Work instructions:
Could you print out every entry, character for character?

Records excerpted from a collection
---*---

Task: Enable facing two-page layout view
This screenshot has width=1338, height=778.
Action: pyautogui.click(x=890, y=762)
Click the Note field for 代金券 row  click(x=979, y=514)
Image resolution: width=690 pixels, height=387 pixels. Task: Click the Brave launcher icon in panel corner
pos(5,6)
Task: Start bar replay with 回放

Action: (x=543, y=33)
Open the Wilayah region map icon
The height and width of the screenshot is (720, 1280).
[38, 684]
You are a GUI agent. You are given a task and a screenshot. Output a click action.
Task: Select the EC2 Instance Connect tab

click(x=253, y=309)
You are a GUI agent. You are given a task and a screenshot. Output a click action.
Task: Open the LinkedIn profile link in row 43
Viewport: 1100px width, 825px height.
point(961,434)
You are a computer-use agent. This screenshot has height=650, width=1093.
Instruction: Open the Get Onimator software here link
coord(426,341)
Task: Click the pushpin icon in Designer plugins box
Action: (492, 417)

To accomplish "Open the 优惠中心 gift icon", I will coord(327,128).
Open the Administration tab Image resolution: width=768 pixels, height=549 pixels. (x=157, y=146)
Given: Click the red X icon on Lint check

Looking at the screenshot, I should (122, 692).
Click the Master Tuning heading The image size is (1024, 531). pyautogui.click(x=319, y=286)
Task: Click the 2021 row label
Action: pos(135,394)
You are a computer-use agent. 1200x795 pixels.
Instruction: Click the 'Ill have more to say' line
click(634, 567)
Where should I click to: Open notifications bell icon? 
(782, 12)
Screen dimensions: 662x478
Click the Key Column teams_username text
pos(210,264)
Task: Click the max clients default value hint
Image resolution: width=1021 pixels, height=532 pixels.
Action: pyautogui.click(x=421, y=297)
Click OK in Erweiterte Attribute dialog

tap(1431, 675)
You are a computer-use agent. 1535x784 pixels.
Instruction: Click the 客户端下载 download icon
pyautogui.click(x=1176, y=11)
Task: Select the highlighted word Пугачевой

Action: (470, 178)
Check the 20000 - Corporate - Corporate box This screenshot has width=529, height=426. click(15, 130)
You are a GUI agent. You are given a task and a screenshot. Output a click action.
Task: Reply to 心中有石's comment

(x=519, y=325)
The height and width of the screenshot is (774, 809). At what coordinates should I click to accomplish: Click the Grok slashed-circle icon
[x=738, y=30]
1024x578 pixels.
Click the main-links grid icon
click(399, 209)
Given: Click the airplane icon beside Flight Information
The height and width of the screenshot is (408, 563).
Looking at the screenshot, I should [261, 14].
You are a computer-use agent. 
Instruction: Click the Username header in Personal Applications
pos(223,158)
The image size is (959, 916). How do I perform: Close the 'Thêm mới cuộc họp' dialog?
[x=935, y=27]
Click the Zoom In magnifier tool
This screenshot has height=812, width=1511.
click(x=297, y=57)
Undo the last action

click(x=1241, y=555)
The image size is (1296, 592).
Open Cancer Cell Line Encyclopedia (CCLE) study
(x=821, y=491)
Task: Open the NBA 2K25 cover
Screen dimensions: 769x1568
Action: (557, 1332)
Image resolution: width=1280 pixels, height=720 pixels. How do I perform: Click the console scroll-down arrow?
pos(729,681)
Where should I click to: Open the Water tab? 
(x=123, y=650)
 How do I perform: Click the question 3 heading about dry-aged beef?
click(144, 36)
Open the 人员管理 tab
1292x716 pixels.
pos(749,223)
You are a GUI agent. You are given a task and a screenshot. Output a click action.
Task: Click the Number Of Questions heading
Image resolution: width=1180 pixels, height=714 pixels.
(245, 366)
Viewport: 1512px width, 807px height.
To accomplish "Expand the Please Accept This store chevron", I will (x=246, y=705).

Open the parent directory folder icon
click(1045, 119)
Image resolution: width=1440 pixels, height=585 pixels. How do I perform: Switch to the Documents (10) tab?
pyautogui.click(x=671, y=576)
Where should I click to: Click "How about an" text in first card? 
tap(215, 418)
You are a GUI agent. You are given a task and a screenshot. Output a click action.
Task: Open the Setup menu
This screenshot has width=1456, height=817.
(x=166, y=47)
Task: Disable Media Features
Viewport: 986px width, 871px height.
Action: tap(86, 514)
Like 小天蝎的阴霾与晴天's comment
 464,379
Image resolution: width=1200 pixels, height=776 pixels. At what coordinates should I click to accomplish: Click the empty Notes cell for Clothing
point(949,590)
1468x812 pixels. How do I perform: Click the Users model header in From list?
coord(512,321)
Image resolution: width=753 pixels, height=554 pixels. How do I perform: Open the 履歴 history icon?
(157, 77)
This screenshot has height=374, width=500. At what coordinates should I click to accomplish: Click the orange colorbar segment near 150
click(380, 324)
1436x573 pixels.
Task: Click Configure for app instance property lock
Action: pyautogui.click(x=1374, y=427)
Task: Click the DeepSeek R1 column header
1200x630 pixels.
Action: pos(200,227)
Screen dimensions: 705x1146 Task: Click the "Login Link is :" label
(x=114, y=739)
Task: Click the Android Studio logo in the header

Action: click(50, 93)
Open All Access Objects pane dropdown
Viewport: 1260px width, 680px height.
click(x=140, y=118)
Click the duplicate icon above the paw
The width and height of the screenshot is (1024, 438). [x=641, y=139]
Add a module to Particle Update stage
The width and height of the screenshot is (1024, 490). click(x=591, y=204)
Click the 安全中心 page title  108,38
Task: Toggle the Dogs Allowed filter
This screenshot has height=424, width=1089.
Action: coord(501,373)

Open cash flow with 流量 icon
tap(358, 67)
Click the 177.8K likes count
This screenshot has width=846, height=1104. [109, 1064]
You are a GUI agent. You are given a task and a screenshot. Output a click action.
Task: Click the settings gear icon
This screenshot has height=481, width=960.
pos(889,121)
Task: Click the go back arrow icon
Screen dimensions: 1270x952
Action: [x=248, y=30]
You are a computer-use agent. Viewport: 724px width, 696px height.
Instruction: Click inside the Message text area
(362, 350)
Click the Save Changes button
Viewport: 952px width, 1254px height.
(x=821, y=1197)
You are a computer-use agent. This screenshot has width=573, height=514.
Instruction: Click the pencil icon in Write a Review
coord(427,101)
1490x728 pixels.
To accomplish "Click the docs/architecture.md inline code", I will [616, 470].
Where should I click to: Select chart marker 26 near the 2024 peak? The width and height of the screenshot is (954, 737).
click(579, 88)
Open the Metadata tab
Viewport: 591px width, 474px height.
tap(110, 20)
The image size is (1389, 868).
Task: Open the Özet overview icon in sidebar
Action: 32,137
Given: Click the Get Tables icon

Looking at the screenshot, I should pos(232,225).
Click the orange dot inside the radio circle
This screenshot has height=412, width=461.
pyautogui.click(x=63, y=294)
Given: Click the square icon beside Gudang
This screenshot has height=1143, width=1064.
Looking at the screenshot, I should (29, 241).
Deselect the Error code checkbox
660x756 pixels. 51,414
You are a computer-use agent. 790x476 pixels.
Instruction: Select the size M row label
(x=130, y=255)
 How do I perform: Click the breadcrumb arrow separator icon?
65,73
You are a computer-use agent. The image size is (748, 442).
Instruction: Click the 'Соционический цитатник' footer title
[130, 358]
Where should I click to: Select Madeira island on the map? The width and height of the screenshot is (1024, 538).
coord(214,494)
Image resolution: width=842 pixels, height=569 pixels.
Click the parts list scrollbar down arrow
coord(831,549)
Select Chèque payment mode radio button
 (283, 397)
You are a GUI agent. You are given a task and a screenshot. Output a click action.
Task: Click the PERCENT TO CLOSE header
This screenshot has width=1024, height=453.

---*---

Your solution:
Task: Enable facing two-page layout view
This screenshot has width=1338, height=778.
Action: pyautogui.click(x=890, y=762)
Click the Note field for 代金券 row  click(x=979, y=514)
Image resolution: width=690 pixels, height=387 pixels. Task: Click the Brave launcher icon in panel corner
pos(5,6)
Task: Start bar replay with 回放

Action: (x=543, y=33)
Open the Wilayah region map icon
The height and width of the screenshot is (720, 1280).
[38, 684]
You are a GUI agent. You are given a task and a screenshot. Output a click action.
Task: Select the EC2 Instance Connect tab

click(x=253, y=309)
You are a GUI agent. You are given a task and a screenshot. Output a click action.
Task: Open the LinkedIn profile link in row 43
Viewport: 1100px width, 825px height.
point(961,434)
You are a computer-use agent. This screenshot has height=650, width=1093.
Instruction: Open the Get Onimator software here link
coord(426,341)
Task: Click the pushpin icon in Designer plugins box
Action: (492, 417)

To accomplish "Open the 优惠中心 gift icon", I will coord(327,128).
Open the Administration tab Image resolution: width=768 pixels, height=549 pixels. (x=157, y=146)
Given: Click the red X icon on Lint check

Looking at the screenshot, I should (122, 692).
Click the Master Tuning heading The image size is (1024, 531). pyautogui.click(x=319, y=286)
Task: Click the 2021 row label
Action: pos(135,394)
You are a computer-use agent. 1200x795 pixels.
Instruction: Click the 'Ill have more to say' line
click(634, 567)
Where should I click to: Open notifications bell icon? 
(782, 12)
Screen dimensions: 662x478
Click the Key Column teams_username text
pos(210,264)
Task: Click the max clients default value hint
Image resolution: width=1021 pixels, height=532 pixels.
Action: pyautogui.click(x=421, y=297)
Click OK in Erweiterte Attribute dialog

tap(1431, 675)
You are a computer-use agent. 1535x784 pixels.
Instruction: Click the 客户端下载 download icon
pyautogui.click(x=1176, y=11)
Task: Select the highlighted word Пугачевой

Action: (470, 178)
Check the 20000 - Corporate - Corporate box This screenshot has width=529, height=426. click(15, 130)
You are a GUI agent. You are given a task and a screenshot. Output a click action.
Task: Reply to 心中有石's comment

(x=519, y=325)
The height and width of the screenshot is (774, 809). At what coordinates should I click to accomplish: Click the Grok slashed-circle icon
[x=738, y=30]
1024x578 pixels.
Click the main-links grid icon
click(399, 209)
Given: Click the airplane icon beside Flight Information
The height and width of the screenshot is (408, 563).
Looking at the screenshot, I should [261, 14].
You are a computer-use agent. 
Instruction: Click the Username header in Personal Applications
pos(223,158)
The image size is (959, 916). How do I perform: Close the 'Thêm mới cuộc họp' dialog?
[x=935, y=27]
Click the Zoom In magnifier tool
This screenshot has height=812, width=1511.
click(x=297, y=57)
Undo the last action

click(x=1241, y=555)
The image size is (1296, 592).
Open Cancer Cell Line Encyclopedia (CCLE) study
(x=821, y=491)
Task: Open the NBA 2K25 cover
Screen dimensions: 769x1568
Action: (557, 1332)
Image resolution: width=1280 pixels, height=720 pixels. How do I perform: Click the console scroll-down arrow?
pos(729,681)
Where should I click to: Open the Water tab? 
(x=123, y=650)
 How do I perform: Click the question 3 heading about dry-aged beef?
click(144, 36)
Open the 人员管理 tab
1292x716 pixels.
pos(749,223)
You are a GUI agent. You are given a task and a screenshot. Output a click action.
Task: Click the Number Of Questions heading
Image resolution: width=1180 pixels, height=714 pixels.
(245, 366)
Viewport: 1512px width, 807px height.
To accomplish "Expand the Please Accept This store chevron", I will (x=246, y=705).

Open the parent directory folder icon
click(1045, 119)
Image resolution: width=1440 pixels, height=585 pixels. How do I perform: Switch to the Documents (10) tab?
pyautogui.click(x=671, y=576)
Where should I click to: Click "How about an" text in first card? 
tap(215, 418)
You are a GUI agent. You are given a task and a screenshot. Output a click action.
Task: Open the Setup menu
This screenshot has width=1456, height=817.
(x=166, y=47)
Task: Disable Media Features
Viewport: 986px width, 871px height.
Action: tap(86, 514)
Like 小天蝎的阴霾与晴天's comment
 464,379
Image resolution: width=1200 pixels, height=776 pixels. At what coordinates should I click to accomplish: Click the empty Notes cell for Clothing
point(949,590)
1468x812 pixels. How do I perform: Click the Users model header in From list?
coord(512,321)
Image resolution: width=753 pixels, height=554 pixels. How do I perform: Open the 履歴 history icon?
(157, 77)
This screenshot has height=374, width=500. At what coordinates should I click to accomplish: Click the orange colorbar segment near 150
click(380, 324)
1436x573 pixels.
Task: Click Configure for app instance property lock
Action: pyautogui.click(x=1374, y=427)
Task: Click the DeepSeek R1 column header
1200x630 pixels.
Action: pos(200,227)
Screen dimensions: 705x1146 Task: Click the "Login Link is :" label
(x=114, y=739)
Task: Click the Android Studio logo in the header

Action: click(50, 93)
Open All Access Objects pane dropdown
Viewport: 1260px width, 680px height.
click(x=140, y=118)
Click the duplicate icon above the paw
The width and height of the screenshot is (1024, 438). [x=641, y=139]
Add a module to Particle Update stage
The width and height of the screenshot is (1024, 490). click(x=591, y=204)
Click the 安全中心 page title  108,38
Task: Toggle the Dogs Allowed filter
This screenshot has height=424, width=1089.
Action: coord(501,373)

Open cash flow with 流量 icon
tap(358, 67)
Click the 177.8K likes count
This screenshot has width=846, height=1104. [109, 1064]
You are a GUI agent. You are given a task and a screenshot. Output a click action.
Task: Click the settings gear icon
This screenshot has height=481, width=960.
pos(889,121)
Task: Click the go back arrow icon
Screen dimensions: 1270x952
Action: [x=248, y=30]
You are a computer-use agent. Viewport: 724px width, 696px height.
Instruction: Click inside the Message text area
(362, 350)
Click the Save Changes button
Viewport: 952px width, 1254px height.
(x=821, y=1197)
You are a computer-use agent. This screenshot has width=573, height=514.
Instruction: Click the pencil icon in Write a Review
coord(427,101)
1490x728 pixels.
To accomplish "Click the docs/architecture.md inline code", I will [616, 470].
Where should I click to: Select chart marker 26 near the 2024 peak? The width and height of the screenshot is (954, 737).
click(579, 88)
Open the Metadata tab
Viewport: 591px width, 474px height.
tap(110, 20)
The image size is (1389, 868).
Task: Open the Özet overview icon in sidebar
Action: 32,137
Given: Click the Get Tables icon

Looking at the screenshot, I should pos(232,225).
Click the orange dot inside the radio circle
This screenshot has height=412, width=461.
pyautogui.click(x=63, y=294)
Given: Click the square icon beside Gudang
This screenshot has height=1143, width=1064.
Looking at the screenshot, I should (29, 241).
Deselect the Error code checkbox
660x756 pixels. 51,414
You are a computer-use agent. 790x476 pixels.
Instruction: Select the size M row label
(x=130, y=255)
 How do I perform: Click the breadcrumb arrow separator icon?
65,73
You are a computer-use agent. The image size is (748, 442).
Instruction: Click the 'Соционический цитатник' footer title
[130, 358]
Where should I click to: Select Madeira island on the map? The width and height of the screenshot is (1024, 538).
coord(214,494)
Image resolution: width=842 pixels, height=569 pixels.
Click the parts list scrollbar down arrow
coord(831,549)
Select Chèque payment mode radio button
 (283, 397)
You are a GUI agent. You are given a task and a screenshot. Output a click action.
Task: Click the PERCENT TO CLOSE header
This screenshot has width=1024, height=453.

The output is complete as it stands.